Pemberontakan pun dimulai. Tembakan pun sudah. Dimulai dari yang awalnya hanya perbuatan yang sembunyi-sembunyi menjadi heboh. Kami berhasil membunuh beberapa tentara PETA dan Jepang. Kami merampas barang-barang yang dapat kami ambil. Lalu, kami akan kembali lagi untuk melanjutkan rencana tetapi, komandan memerintahkan hal yang lain. Beliau meminta kita untuk mundur dan hanya mengambil beberapa barang yang sanggup kita ambil.
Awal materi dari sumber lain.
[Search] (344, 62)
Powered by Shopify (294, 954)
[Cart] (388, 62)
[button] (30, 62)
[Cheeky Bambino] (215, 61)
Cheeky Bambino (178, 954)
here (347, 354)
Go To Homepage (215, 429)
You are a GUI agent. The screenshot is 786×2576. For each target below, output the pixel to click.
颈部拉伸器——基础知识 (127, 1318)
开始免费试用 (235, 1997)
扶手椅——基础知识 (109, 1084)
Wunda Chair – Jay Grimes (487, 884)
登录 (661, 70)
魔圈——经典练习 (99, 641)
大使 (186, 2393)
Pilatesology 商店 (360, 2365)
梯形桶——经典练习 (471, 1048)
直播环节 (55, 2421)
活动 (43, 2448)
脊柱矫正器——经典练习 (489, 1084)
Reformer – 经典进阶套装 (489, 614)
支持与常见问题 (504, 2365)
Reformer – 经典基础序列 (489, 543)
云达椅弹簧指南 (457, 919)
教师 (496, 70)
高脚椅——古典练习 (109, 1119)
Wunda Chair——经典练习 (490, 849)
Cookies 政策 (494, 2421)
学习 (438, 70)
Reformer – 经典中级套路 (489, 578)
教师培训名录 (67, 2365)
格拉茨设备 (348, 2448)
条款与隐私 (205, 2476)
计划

"KALIAN! AMBIL SENJATA DAN PERSEDIAANYA YANG DAPAT KALIAN AMBIL! KITA AKAN MUNDUR," teriak komandan. Suara tembakan pun makin keras. Langkah kaki pun semakin banyak. Jepang ternyata memerintahkan tentara PETA untuk melawan kita kembali! Kami langsung cepat-cepat kabur. Tetapi, tiba-tiba BRUK! Suara jatuh dari salah satu pasukan kami.
Abang.
Tidak.
Darah bercucuran dari sisi kanan perut. Nafas Abang menjadi pendek. Seperti tersesak. Aku, Pedro, dan satu teman lagi membantu membawa dia untuk diamankan. Kami kembali lari ke markas. Kami akan aman di sini meskipun hanya beberapa saat.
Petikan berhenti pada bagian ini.